A mighty Confusion!!!!

I am basically doing a frustrum of a cone, what i need to do in the question is re-arrange the volume for cone to make H the subject and substitute this H in the Surface area formula for cone. If u get what i mean!!!!!!!!! Now the problem is this, i made a diagram of a truncated cone, and put some dotted lines to make it into a whole cone.........I said the dotted lines to be as 1/3 of the radius and height.
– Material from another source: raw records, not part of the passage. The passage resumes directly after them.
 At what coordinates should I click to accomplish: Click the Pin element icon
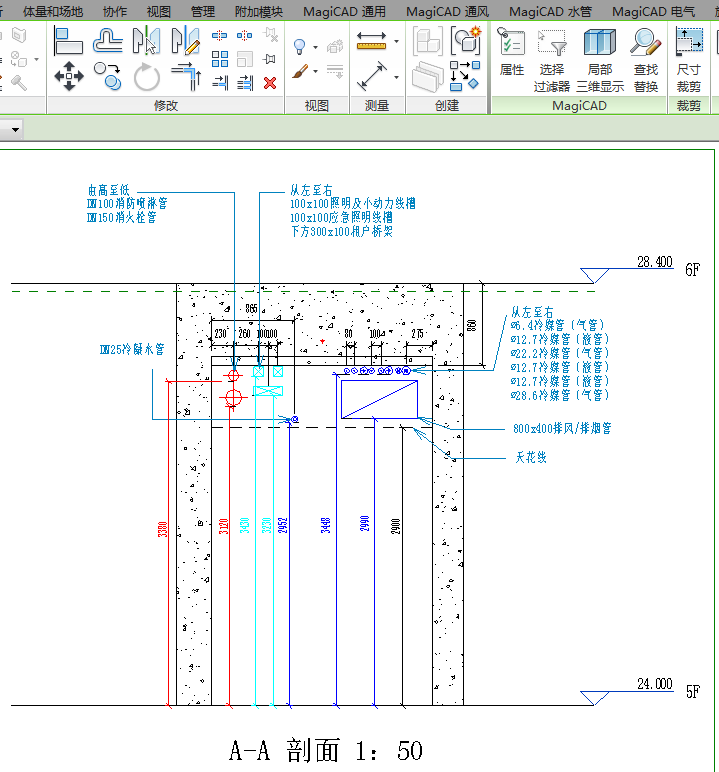(x=270, y=59)
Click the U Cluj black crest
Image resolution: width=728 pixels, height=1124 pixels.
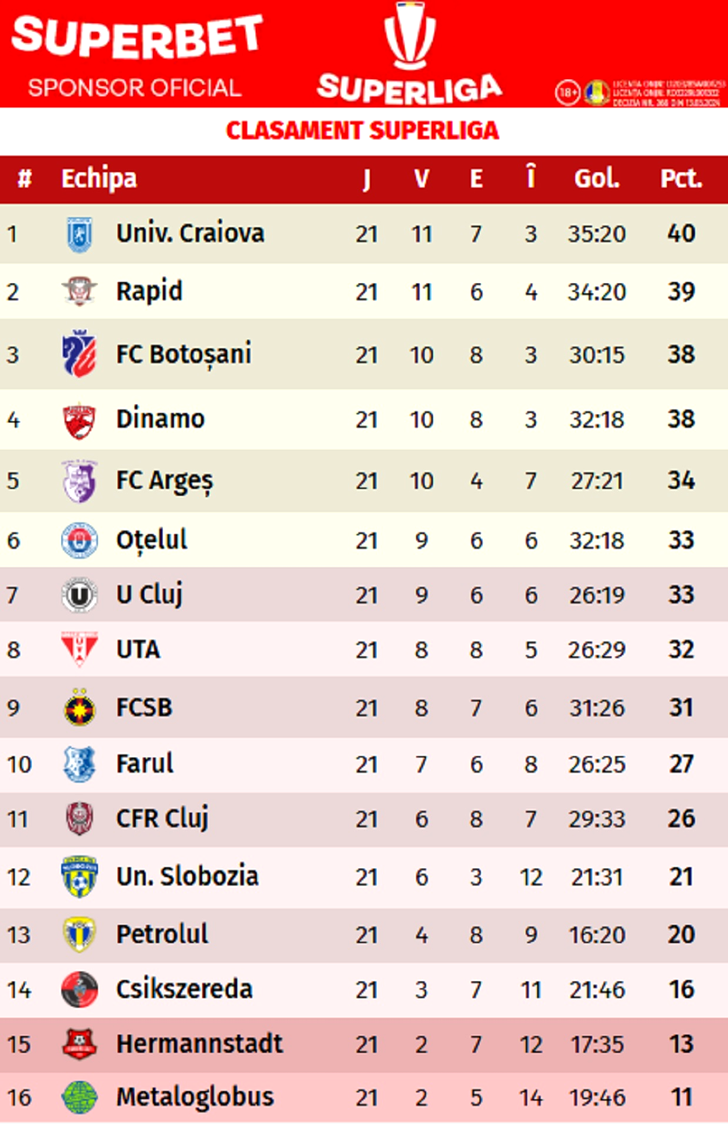click(79, 596)
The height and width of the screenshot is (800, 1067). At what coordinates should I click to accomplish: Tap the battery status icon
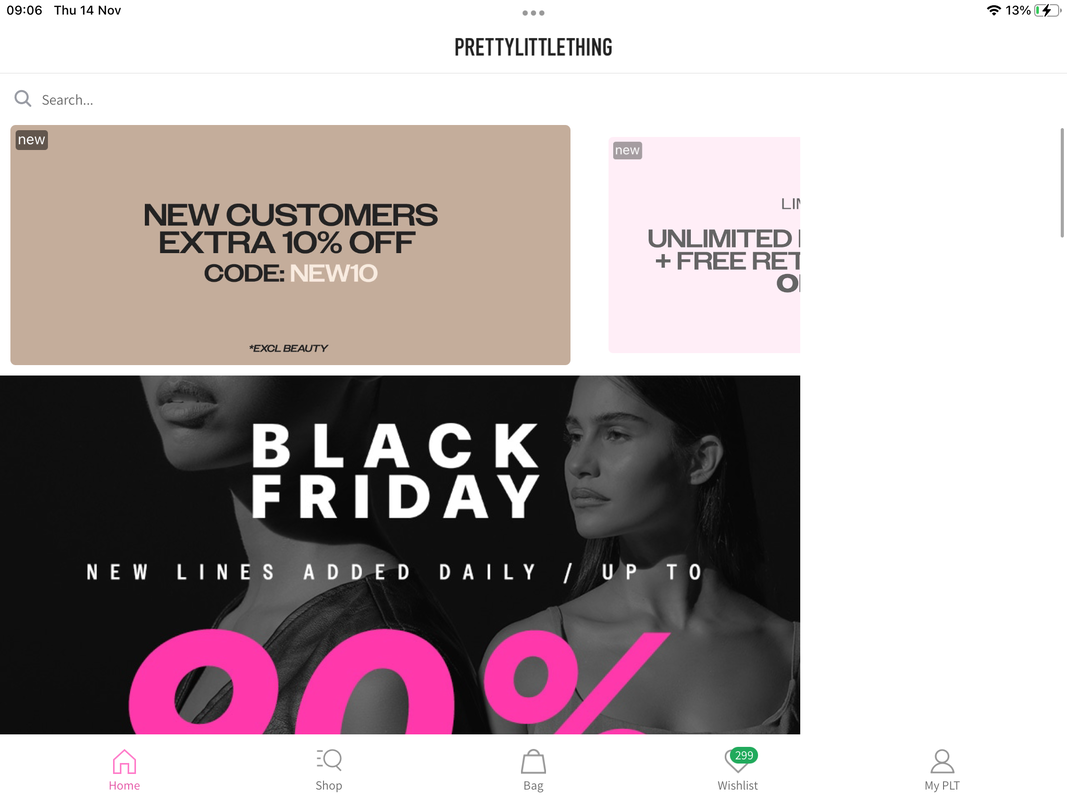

SO when i did the volume expression it came something like this:

V = 1/3*pi*r^2*h    -   1/3*pi*r^2/9*h/3.  ........................(i)

When u simplify the equation it come up something like this:

h = 81V/26*pi*r^2

I had to make volume fixed to 600.

so:  h =  1869 / pi*r^2.

Now this is where the problem comes:

Now when i substitute this equation into surface area as i said i had to:

S.A. = Pi*R*S   where S= square root of H^2 + R^2

S.A. = Pi*r  Square root of 1869/pi*r^2  + r^2

Well here it is, if i have already subtracted 1/3 of height and radius in the volume formula in equation (i)
, then do i need to do, divide remaining r^2 with 3??? Or have i already subtracted the r and h in equation (i)
.
S.A. = Pi*r/3   square root of 1869/Pi*r^2  +  r^2/3          if u get what i mean???

Please try to quickly explain this, as i need to hand this in by tommarrow!!!!!!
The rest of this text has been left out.